Trabalhar, trabalhar, trabalhar…

abril 30, 2014 7:42 pm

Tive um professor, de Direito do Trabalho, que gostava de repetir, em tom de brincadeira: “Não sei quem inventou que o trabalho dignifica o homem, o que dignifica o homem são as férias”. Será?

Essa falta de interesse na atividade produtiva, na geração de riqueza, na perseguição do sucesso pessoal, substituída por uma busca compulsiva do “prazer”, tem se tornado um problema cada dia mais evidente, e as pessoas passaram, já há algum tempo, a preferir a construção do ócio, mesmo que “não merecido”, à labuta diária.

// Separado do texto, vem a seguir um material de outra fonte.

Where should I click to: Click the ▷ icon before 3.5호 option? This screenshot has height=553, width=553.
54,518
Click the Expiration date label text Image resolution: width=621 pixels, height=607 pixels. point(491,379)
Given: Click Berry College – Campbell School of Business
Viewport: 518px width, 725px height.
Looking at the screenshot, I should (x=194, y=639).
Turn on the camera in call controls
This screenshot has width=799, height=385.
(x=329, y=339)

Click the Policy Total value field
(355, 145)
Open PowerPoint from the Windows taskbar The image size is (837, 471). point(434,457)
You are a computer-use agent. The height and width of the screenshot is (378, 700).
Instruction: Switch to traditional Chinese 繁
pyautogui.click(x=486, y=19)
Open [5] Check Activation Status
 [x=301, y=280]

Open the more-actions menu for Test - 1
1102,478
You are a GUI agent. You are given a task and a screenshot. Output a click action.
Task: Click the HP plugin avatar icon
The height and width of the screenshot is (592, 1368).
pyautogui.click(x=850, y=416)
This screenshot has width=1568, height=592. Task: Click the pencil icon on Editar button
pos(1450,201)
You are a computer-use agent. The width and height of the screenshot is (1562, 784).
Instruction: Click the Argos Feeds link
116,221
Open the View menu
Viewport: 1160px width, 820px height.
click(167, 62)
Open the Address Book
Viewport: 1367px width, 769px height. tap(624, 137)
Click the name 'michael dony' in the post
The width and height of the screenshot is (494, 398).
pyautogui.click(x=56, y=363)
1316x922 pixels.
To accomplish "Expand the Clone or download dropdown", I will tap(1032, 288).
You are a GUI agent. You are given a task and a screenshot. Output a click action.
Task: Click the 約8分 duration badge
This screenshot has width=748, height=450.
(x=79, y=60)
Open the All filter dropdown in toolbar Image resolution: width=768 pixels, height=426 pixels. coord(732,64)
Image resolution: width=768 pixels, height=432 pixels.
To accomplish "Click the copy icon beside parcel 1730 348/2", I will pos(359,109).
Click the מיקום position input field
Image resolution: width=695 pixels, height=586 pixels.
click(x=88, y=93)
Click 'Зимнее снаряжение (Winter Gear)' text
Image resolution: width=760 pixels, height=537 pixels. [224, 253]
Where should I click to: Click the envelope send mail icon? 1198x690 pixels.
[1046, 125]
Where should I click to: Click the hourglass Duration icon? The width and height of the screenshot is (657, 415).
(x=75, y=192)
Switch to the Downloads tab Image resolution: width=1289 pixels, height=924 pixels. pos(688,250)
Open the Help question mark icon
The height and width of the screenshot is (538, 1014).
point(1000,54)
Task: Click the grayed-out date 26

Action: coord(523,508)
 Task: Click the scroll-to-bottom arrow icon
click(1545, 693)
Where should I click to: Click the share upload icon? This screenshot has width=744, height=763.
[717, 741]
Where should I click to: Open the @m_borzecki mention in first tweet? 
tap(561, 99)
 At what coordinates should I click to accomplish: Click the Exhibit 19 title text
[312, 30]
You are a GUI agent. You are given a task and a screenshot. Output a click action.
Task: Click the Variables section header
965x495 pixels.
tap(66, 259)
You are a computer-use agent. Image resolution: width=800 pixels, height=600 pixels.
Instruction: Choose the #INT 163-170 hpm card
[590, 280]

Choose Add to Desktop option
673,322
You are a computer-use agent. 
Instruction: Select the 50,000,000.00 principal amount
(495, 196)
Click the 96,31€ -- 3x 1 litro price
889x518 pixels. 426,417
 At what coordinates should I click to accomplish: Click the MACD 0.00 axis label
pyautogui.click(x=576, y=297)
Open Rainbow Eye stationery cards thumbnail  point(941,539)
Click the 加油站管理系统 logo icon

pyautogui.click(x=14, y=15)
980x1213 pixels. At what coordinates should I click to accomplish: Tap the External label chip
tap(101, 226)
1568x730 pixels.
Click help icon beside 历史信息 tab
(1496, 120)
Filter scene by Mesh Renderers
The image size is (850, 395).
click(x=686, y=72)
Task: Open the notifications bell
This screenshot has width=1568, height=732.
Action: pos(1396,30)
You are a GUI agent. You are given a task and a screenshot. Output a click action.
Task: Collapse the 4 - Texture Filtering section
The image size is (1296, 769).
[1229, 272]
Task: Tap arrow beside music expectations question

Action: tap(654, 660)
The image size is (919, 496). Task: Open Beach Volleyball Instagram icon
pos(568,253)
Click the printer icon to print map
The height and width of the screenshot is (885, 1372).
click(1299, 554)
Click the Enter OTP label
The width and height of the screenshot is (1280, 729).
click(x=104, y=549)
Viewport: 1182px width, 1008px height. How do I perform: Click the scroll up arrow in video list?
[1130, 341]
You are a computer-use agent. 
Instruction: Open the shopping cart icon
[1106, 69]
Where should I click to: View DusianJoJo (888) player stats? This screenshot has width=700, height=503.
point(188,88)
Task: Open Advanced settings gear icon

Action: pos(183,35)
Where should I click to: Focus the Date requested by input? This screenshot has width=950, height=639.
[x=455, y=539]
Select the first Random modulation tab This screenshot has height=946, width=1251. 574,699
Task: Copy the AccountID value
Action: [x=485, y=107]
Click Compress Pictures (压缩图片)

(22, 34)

O economista John Kenneth Galbraith se refere a esse fenômeno como a “cópia do rico ocioso”, como se as pessoas tivessem elevado a tal grau a fantasia de que a vida do rico é melhor e precisa ser copiada, que não conseguem mais encontrar prazer nas atividades que a vida lhes exige, como o trabalho ou estudo. Tudo isso veio se transformando em um ônus insuportável.

Perguntei, dia desses, a uma ex-aluna e amiga, que começou a trabalhar em outro escritório, se estava animada com o novo trabalho. Ela parou um pouco e disse, meio séria, meio reflexiva, do alto de seus vinte e poucos anos: “Estou precisando aposentar!”

A aposentadoria deixou de ser uma conquista e passou a ser um prêmio, que as pessoas pretendem alcançar cada vez mais cedo, para se entregar ao fare niente (fazer nada). O problema é que, no mundo capitalista, esse mesmo que estimula a “cópia do rico ocioso”, para alguém gozar os prazeres da vida, outros terão de trabalhar, e quanto mais pessoas decidirem não fazer nada, mais aquelas que não têm opção terão de trabalhar.

Às voltas com as comemorações de mais um dia do trabalho, com shows e suspeitos sorteios de carros, fico me perguntando quantos trabalhadores não gostariam de participar de um sorteio de aposentadoria, que os liberasse do peso terrível do trabalho.

Bem, que esse dia sirva para alguma reflexão, enquanto eu, de minha parte, continuo encontrando prazer no que faço e orgulho em dizer que trabalho todos os dias, em uns mais e em outros menos, feliz por fazer o que gosto, sem pretensões de aposentadoria antecipada ou ilusões de que trabalhar seja um obstáculo à felicidade.